Simplicity

System

Counting the actual lines of code in core excluding comments and docstrings currently yields a result close to 900 lines. This is a joke compared to many other systems and as a result the codebase can be understood in very little time. This could be useful to you if you want to know exactly what the system does in circumstances which are not described in the documentation. It also lowers the contribution barrier significantly.

Language

One if not the currently most used build system is CMake, but it has one very big problem: It’s scripting language is awfully bad, a statement which is agreed upon by almost everyone. It was originally not designed to be a full-featured programming language, which is also why everything is a string and control structures look very weird.

Fact is that you need a real programming language for everything but the most simple build setups. Because of that, Cook uses the general-purpose programming language Python, which means you get advanced data structures and functions out-of-the-box. This however, has its downside: We do not really want to have complexity where it is not needed. Because of that, all Cook rules are declarative by nature, because you just tell the rule what it should do and that’s it. This makes it very easy to reason about the outputs of these rules as almost everything you need to know is in one place.

Debuggability

Since everything is running inside the Python interpreter, you can set breakpoints and step through the code with existing tools. This greatly reduces the need for print-debugging and speeds up the rule development time.

Interface

The commandline interface of Cook is straightforward.
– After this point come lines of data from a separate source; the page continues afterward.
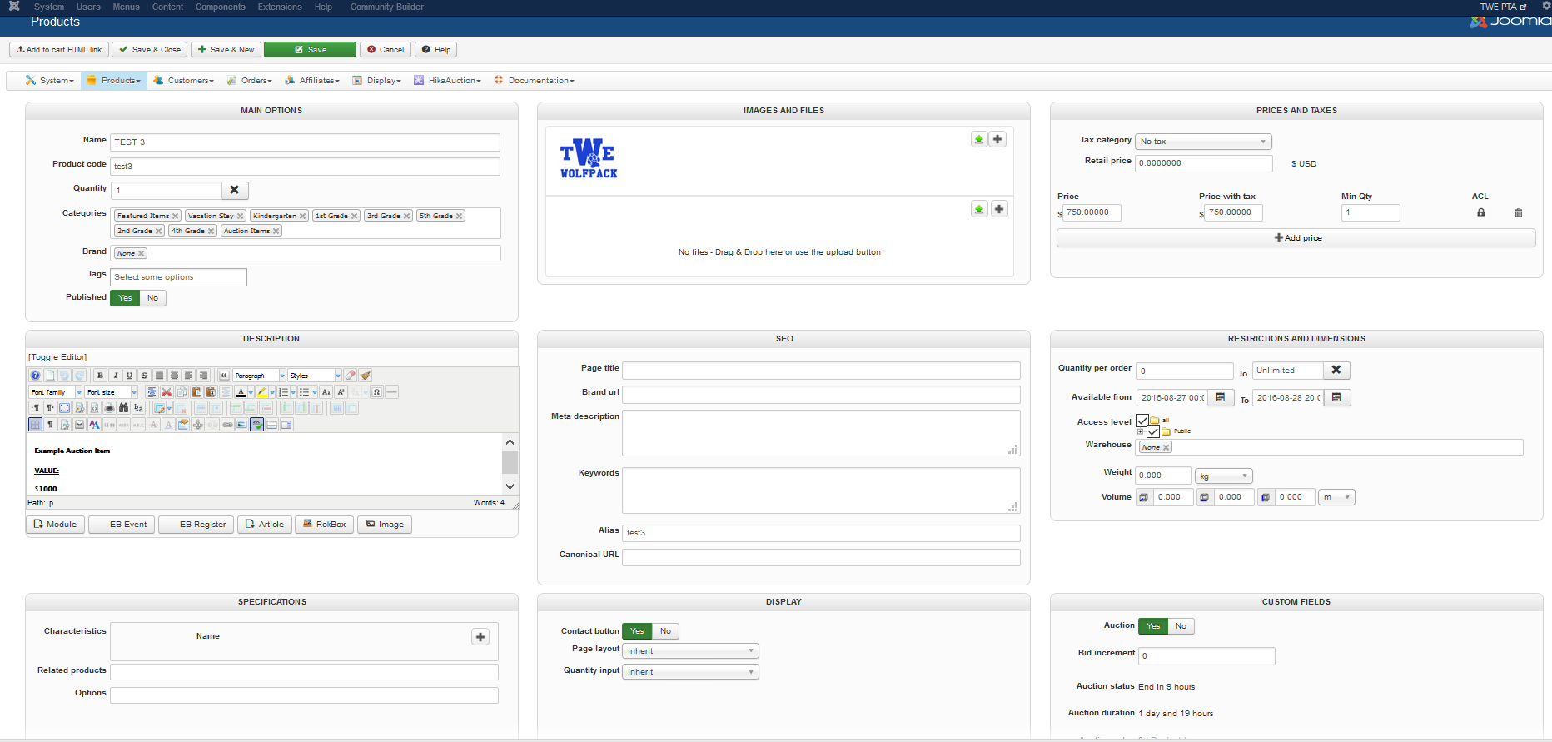
Task: Set the Auction custom field to No
Action: [1181, 626]
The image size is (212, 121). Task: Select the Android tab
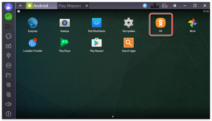click(39, 5)
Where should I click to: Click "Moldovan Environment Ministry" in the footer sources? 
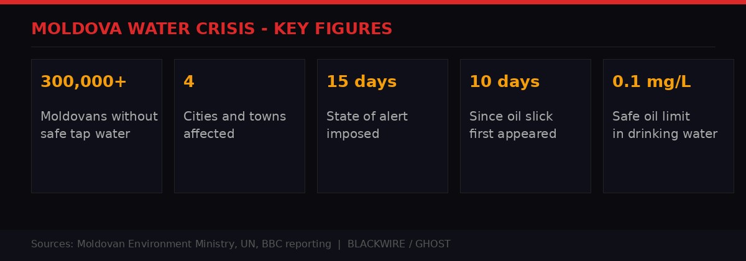(x=156, y=244)
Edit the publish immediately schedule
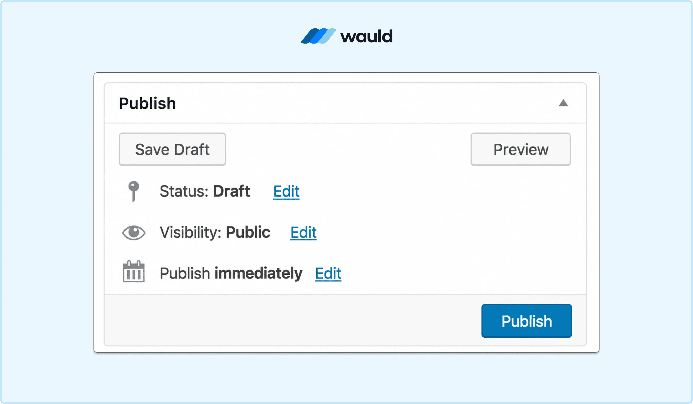Screen dimensions: 693x404 click(x=328, y=273)
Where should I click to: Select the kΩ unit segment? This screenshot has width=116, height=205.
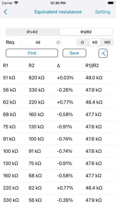[x=95, y=42]
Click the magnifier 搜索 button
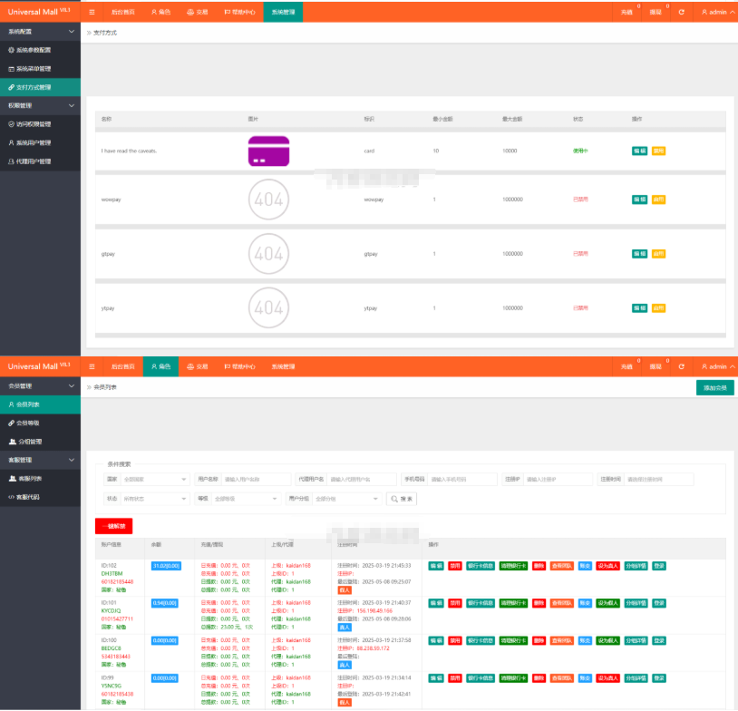The image size is (738, 711). (x=401, y=499)
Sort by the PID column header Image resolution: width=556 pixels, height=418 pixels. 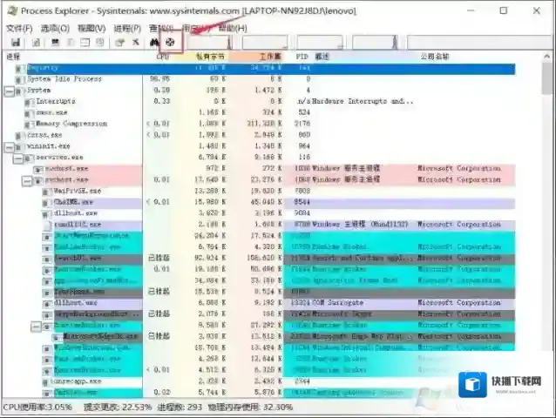302,56
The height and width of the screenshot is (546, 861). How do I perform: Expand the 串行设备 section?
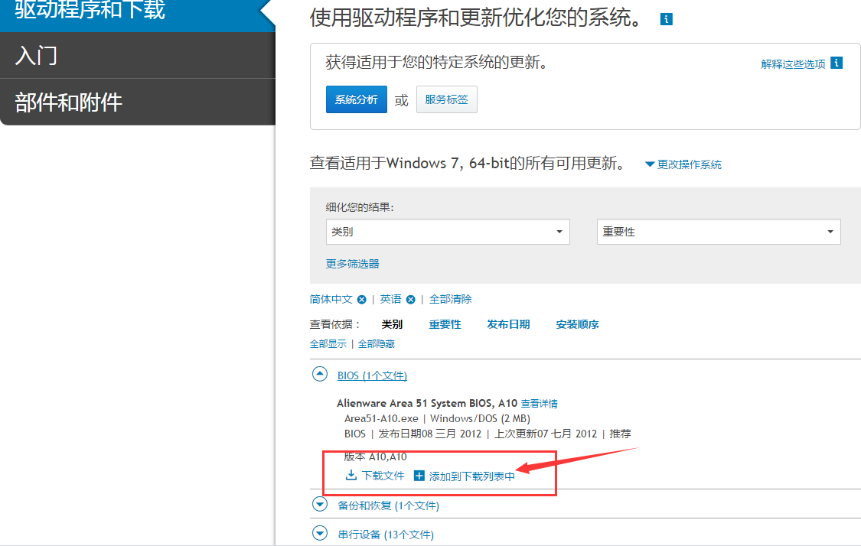(x=319, y=533)
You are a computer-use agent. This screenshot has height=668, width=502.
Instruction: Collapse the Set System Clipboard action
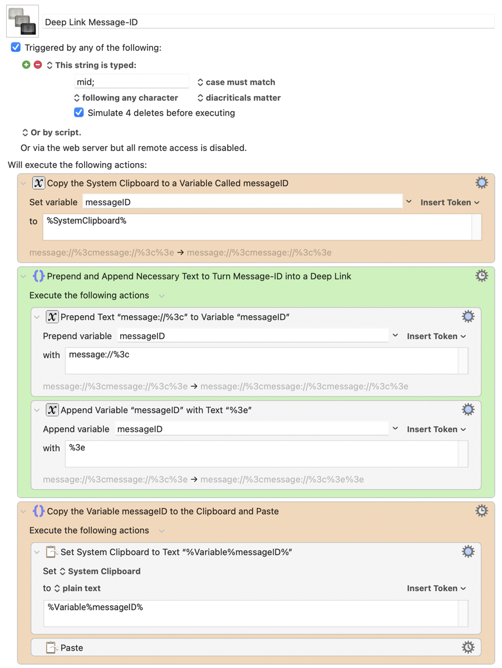[37, 552]
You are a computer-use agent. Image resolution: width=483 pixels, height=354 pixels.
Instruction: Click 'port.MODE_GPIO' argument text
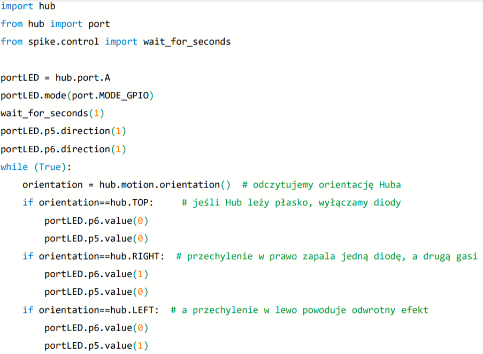110,96
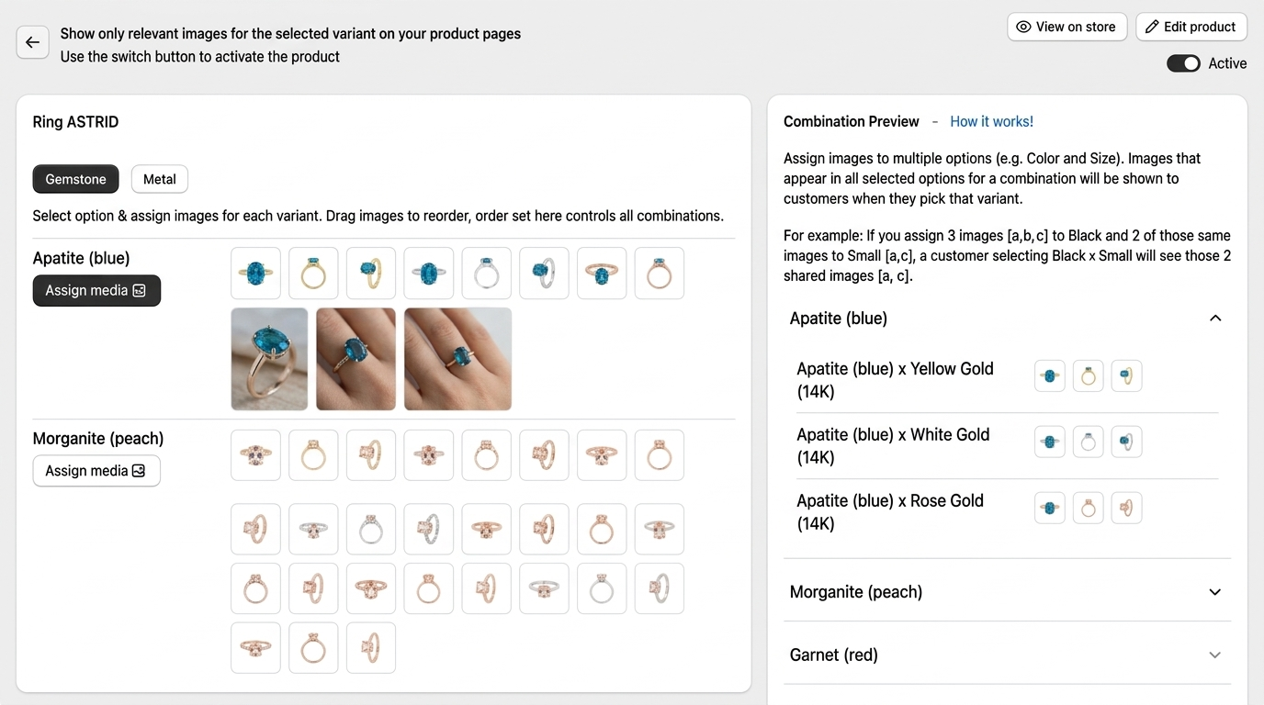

Usage: cook <args> [target] [option=value] ...

Arguments:
  -h, --help         Show this help message and exit
  -b, --build PATH   Location of BUILD.py
  -j, --jobs INT     Number of jobs (default: 5)
  -v, --verbose      Enable debug mode
  -o, --output PATH  Override build directory
  --options          List all options and exit
  --targets          List all targets and exit

Targets can be specified by using their filename. If you only want to build a library and not the executable, you can pass it’s filename like cook libname.so. You can also pass the full version like cook build/libname.so.

Scripts using Cook can define options with various types. You can set these easily using the commandline interface. Suppose there is an option named count and it is of type int, you can set it using cook count=34.

API

While the API provided by the core subpackage is quite big in terms of number of exposed symbols (there are about 30), there are basically 4 categories which are listed below.

  • Paths: source, glob, which, absolute, relative, build, temporary, intermediate
  • Utility: linux, mac, windows, checksum, call, random, cache
  • Logging: debug, info, warning, error
  • System: default, rule, publish, deposit, task, option, load

Most of these should be self-explanatory. If you are not sure, take a look at the core documentation.